Chuck grinned in his turn.

“Well, I’ll put it this way, Tommy,” he said. “You remember how I explained the story about Big Brother Charlie that gave us the name for this project?”

“What about it?” said the Member.

“Maybe I didn’t go into quite enough detail. You see,” said Chuck, “the two youngest brothers were twins who lived right next door to each other in one town. They used to fight regularly until their wives got fed up with it. And when that happened, their wives would invite Big Brother Charlie from the next town to come and visit them.”

Tommy was watching him with narrowed eyes.

“What happened, of course,” said Chuck, lifting his glass again, “was that after about a week, the twins weren’t fighting each other at all.” He drank.

“All right. All right,” said Tommy. “I’ll play straight man. Why weren’t they fighting with each other?”

“Because,” said Chuck, putting his glass back down again, “they were both too busy fighting with Big Brother Charlie.”

Tommy stared for a long moment. Then he grunted and sat back in his chair, as if he had just had the wind knocked out of him.

“You see,” said Roy, leaning forward over his desk, “what we were required to do here was something impossible. You just don’t change centuries-old attitudes of distrust and hatred overnight. Trying to get the Lugh and the Tomah to like each other by any pressures we could bring to bear was like trying to move mountains with toothpicks. Too much mass for too little leverage.
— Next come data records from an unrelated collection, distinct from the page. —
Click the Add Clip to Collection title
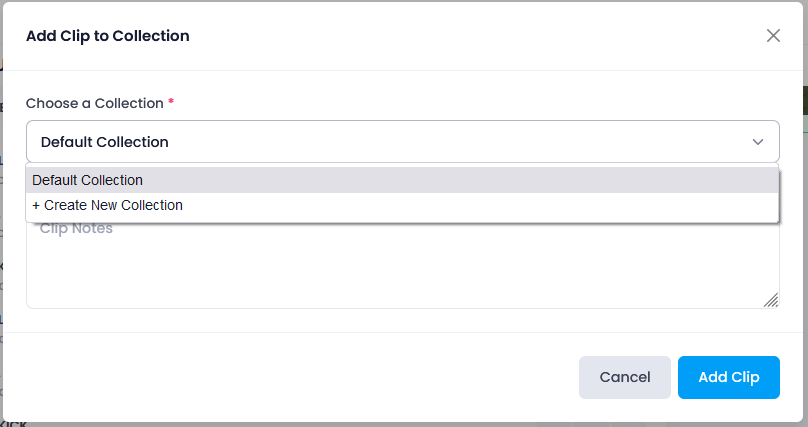This screenshot has height=427, width=808. click(108, 36)
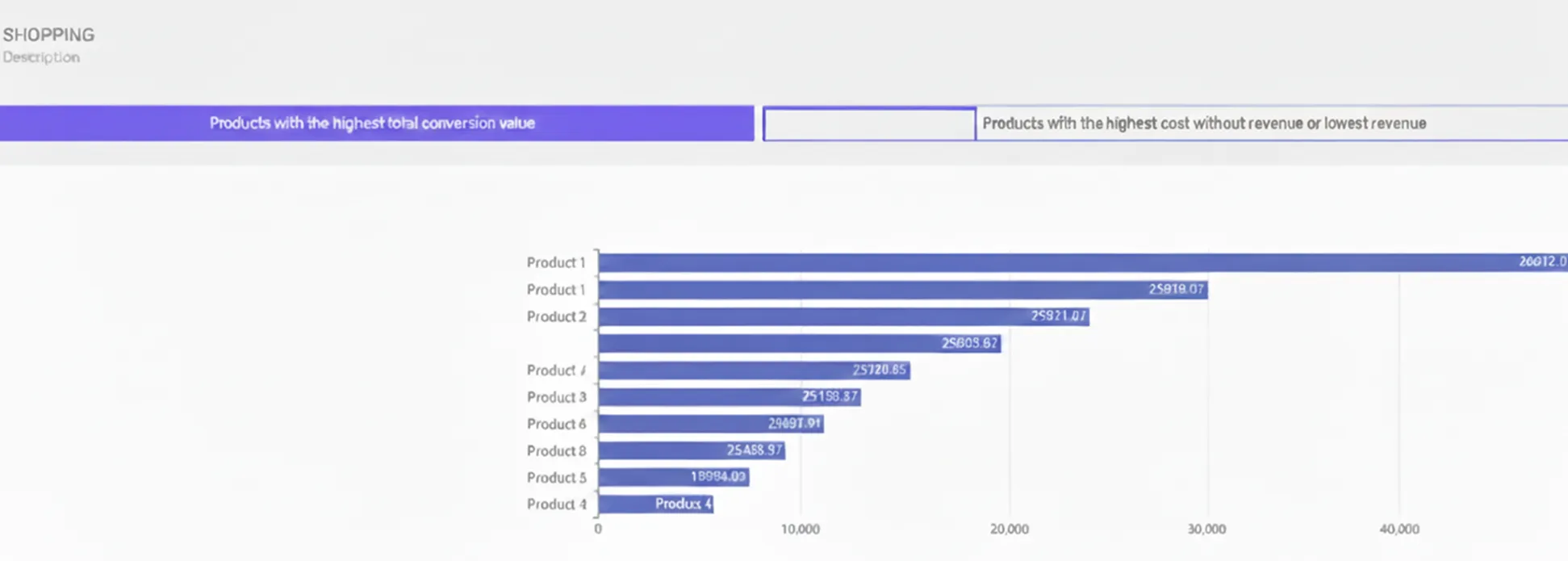The height and width of the screenshot is (561, 1568).
Task: Click the Description subtitle text
Action: click(x=41, y=57)
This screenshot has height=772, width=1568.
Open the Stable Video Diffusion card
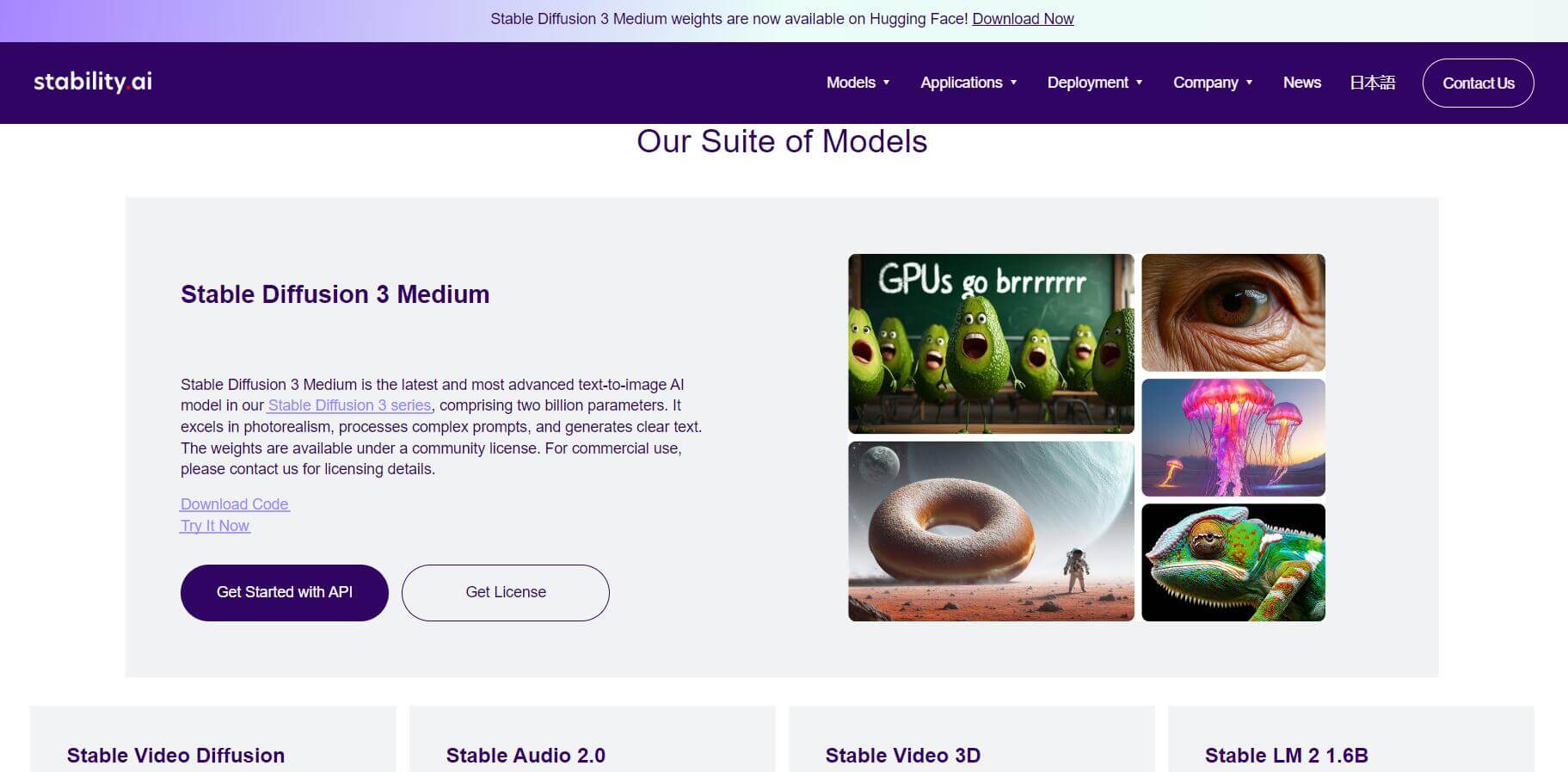coord(175,755)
But we could change the attitudes of both of them toward us.”

“And what’s that supposed to mean?” demanded Tommy, glaring at him.

“Why, we might—and did—arrange for them to find out that, like the twins, they had more in common with each other than either one of them had with Big Brother Charlie. Not that we wanted them, God forbid, to unite in actively fighting Big Brother: We do need this planet as a space depot. But we wanted to make them see that they two form one unit—with us on the outside. They don’t like each other any better now, but they’ve begun to discover a reason for hanging together.”

“I’m not sure I follow you,” said Tommy dryly.

“What I’m telling you,” said Roy, “is that we arranged a demonstration to bring home to them the present situation. They weren’t prepared to share this world with each other. But when it came to their both sharing it with a third life form, they began to realize that the closer relative might see more eye-to-eye with them than the distant one. Chuck was under strict orders not to intervene, but to manage things so that each of them would be forced to solve the problems of the other, with no assistance from Earth or its technology.”